The survey found that seven percent of all adults and 10 percent of adults over 65 expect to spend Christmas alone. "Loneliness is for life," a press release from the Campaign to End Loneliness responding to the survey's findings reads. "Not just for Christmas."

In October, Health Secretary Jeremy Hunt cited a finding by the campaign that there were 800,000 chronically lonely people in England, which he described in a speech as a source of "national shame." Hunt focused on the 400,000 older British people who live apart from their families, in care homes. 46 percent of people aged 80 or over reported feeling lonely "some of the time or often," he said.

Opposition leaders said that Hunt was ignoring the fact that his administration's cuts to the health-care system were making it harder to care for older people, and that "there are already "over six million unpaid family carers in Britain today, one in five of whom provide more than 50 hours care a week for their loved ones."

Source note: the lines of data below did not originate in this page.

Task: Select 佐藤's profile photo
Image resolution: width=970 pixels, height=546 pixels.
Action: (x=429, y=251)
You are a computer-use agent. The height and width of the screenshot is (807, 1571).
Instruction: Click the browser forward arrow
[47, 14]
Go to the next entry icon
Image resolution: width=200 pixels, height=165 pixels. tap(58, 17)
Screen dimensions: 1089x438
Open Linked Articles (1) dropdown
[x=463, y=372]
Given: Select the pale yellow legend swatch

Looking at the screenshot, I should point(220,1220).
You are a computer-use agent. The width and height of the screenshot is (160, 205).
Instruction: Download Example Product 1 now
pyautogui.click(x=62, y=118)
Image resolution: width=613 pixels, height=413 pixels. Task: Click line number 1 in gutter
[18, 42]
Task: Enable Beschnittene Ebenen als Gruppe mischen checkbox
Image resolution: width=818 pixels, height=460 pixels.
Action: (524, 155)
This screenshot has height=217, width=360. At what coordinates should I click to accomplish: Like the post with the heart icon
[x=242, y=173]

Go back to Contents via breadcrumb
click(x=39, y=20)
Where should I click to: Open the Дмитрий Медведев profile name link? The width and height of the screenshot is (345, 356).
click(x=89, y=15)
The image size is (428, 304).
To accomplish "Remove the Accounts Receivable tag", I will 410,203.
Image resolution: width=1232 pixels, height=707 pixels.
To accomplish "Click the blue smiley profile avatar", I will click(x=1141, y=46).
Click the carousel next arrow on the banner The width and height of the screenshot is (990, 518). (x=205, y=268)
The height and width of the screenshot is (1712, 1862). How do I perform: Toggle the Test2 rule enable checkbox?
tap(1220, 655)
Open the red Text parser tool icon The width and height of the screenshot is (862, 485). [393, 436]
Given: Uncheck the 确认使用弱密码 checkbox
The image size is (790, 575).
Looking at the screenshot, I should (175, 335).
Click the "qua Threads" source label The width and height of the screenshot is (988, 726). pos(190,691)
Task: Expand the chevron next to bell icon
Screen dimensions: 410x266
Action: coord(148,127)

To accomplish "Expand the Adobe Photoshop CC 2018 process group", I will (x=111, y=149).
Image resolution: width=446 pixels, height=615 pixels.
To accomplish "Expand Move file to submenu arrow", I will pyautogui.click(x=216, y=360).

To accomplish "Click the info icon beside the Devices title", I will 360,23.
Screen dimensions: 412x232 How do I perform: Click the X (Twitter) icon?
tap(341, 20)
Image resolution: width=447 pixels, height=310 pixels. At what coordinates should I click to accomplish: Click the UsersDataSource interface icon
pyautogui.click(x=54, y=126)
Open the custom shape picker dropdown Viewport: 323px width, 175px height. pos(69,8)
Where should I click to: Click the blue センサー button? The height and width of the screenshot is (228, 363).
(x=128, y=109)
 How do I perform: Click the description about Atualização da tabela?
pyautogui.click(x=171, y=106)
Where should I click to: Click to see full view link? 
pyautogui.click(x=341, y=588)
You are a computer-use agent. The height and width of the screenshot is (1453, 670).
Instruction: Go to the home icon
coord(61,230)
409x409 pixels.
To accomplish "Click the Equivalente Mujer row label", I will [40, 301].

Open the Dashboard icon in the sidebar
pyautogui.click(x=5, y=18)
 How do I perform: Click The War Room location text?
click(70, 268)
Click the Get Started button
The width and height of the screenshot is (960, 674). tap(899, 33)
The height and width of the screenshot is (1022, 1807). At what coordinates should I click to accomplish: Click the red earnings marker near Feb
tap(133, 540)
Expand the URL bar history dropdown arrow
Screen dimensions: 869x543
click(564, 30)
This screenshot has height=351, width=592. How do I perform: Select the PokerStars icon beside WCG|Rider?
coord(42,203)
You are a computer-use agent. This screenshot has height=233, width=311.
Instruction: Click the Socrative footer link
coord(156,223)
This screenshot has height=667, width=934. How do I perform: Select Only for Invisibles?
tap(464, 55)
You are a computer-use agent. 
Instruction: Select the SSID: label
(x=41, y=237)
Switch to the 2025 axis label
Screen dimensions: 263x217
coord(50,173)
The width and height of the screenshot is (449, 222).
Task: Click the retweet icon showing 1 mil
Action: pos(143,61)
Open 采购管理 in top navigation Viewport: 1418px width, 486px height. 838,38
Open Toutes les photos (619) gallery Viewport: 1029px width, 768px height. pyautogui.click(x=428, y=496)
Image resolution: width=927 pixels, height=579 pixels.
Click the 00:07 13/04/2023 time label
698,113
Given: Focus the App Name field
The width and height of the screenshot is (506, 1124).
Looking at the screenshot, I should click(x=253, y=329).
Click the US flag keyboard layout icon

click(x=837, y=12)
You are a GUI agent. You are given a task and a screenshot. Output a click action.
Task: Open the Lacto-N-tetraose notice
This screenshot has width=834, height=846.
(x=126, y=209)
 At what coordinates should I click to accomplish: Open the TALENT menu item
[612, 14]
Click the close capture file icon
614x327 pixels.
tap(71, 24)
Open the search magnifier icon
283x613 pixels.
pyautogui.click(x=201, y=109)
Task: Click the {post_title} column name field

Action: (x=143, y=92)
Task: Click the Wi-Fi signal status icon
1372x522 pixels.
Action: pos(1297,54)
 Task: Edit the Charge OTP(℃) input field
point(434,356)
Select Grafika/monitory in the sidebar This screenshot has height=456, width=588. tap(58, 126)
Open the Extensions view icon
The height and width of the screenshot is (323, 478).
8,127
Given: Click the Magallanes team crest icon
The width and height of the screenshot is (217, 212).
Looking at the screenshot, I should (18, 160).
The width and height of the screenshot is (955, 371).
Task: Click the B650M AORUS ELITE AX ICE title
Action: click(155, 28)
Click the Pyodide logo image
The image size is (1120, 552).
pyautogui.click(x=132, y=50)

But are older British people really more lonely than younger British people? Isn't England just as rainy and desolate and sad a place regardless of one's age? Indeed, while 33 percent of those surveyed by the BBC said that "they feel left behind by new ways of communicating," younger people (18 to 24-year olds) were just about as likely to feel lonely as older people (those over 65)—30 percent and 31 percent, respectively. Your tweets won't save you. Death comes for us all. Loneliness is for life, not just for Christmas.